Monday, March 04, 2019

The Great Oceanic Die-Off Now Underway



A new report in Nature Climate Change warns that heat waves are sweeping the oceans causing a die off of sea grasses, kelp and corals, leading to a dangerous loss of marine biodiversity.

It's a very technical paper of the sort utterly unsuited to a blog post. I'll fall back on the digested report in The Guardian, "Heatwaves sweeping the oceans 'like wildfires.'"

The number of heatwaves affecting the planet’s oceans has increased sharply, scientists have revealed, killing swathes of sea-life like “wildfires that take out huge areas of forest”. 
The damage caused in these hotspots is also harmful for humanity, which relies on the oceans for oxygen, food, storm protection and the removal of climate-warming carbon dioxide the atmosphere, they say. 
Global warming is gradually increasing the average temperature of the oceans, but the new research is the first systematic global analysis of ocean heatwaves, when temperatures reach extremes for five days or more.
...The research found heatwaves are becoming more frequent, prolonged and severe, with the number of heatwave days tripling in the last couple of years studied.  ...As heatwaves have increased, kelp forests, seagrass meadows and coral reefs have been lost. These foundation species are critical to life in the ocean. They provide shelter and food to many others, but have been hit on coasts from California to Australia to Spain.
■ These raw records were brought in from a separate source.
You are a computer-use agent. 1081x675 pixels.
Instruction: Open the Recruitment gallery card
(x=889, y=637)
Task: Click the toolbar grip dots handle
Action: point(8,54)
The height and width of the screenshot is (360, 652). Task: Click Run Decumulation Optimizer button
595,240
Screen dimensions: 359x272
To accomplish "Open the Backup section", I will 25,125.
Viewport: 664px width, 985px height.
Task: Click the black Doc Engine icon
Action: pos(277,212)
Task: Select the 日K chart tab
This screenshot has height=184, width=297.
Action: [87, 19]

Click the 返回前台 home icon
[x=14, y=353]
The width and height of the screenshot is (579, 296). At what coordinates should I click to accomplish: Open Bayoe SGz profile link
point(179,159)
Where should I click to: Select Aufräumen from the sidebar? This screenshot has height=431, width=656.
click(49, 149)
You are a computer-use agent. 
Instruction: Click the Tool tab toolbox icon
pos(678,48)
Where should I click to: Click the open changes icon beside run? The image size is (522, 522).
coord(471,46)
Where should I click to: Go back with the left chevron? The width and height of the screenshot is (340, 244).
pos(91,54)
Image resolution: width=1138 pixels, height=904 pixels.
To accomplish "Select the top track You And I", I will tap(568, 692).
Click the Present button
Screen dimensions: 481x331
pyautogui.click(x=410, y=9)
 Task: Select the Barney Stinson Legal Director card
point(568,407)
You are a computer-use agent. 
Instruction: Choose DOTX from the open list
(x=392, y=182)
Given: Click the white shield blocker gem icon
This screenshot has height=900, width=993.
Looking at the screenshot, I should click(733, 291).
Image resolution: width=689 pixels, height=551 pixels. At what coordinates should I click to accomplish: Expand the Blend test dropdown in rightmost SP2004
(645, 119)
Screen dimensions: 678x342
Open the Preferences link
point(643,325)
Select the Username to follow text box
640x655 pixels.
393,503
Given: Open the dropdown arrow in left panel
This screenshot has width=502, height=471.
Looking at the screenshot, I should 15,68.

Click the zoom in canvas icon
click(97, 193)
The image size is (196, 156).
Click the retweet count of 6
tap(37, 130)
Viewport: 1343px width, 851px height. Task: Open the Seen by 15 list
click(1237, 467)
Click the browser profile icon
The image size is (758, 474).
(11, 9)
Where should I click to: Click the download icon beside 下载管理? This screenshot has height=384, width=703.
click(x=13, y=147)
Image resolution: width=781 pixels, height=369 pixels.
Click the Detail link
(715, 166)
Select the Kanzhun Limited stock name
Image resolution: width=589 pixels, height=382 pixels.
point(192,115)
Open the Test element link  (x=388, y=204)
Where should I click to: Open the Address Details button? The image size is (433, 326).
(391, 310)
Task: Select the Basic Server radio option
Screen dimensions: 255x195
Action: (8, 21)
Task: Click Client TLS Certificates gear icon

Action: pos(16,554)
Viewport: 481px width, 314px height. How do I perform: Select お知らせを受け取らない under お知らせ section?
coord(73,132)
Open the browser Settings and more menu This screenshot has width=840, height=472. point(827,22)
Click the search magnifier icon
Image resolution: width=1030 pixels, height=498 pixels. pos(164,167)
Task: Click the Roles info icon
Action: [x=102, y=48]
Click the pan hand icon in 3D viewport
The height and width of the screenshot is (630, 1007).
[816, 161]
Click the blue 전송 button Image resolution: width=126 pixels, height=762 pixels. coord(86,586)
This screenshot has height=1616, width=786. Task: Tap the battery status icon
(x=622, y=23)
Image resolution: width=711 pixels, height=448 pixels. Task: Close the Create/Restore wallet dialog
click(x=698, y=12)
“You have heatwave-induced wildfires that take out huge areas of forest, but this is happening underwater as well,” said Dan Smale at the Marine Biological Association in Plymouth, UK, who led the research published in Nature Climate Change. “You see the kelp and seagrasses dying in front of you. Within weeks or months they are just gone, along hundreds of kilometres of coastline.”
...As well as quantifying the increase in heatwaves, the team analysed 116 research papers on eight well-studied marine heatwaves, such as the record-breaking “Ningaloo Niño” that hit Australia in 2011 and the hot “blob” that persisted in the north-east Pacific from 2013 to 2016. “They have adverse impacts on a wide range of organisms, from plankton to invertebrates, to fish, mammals and seabirds,” Smale said.

I have great memories of swimming over coral reefs, across acres of sea grass and into kelp forests.  Anyone familiar with them would find the impending loss of these magnificent ecosystems devastating.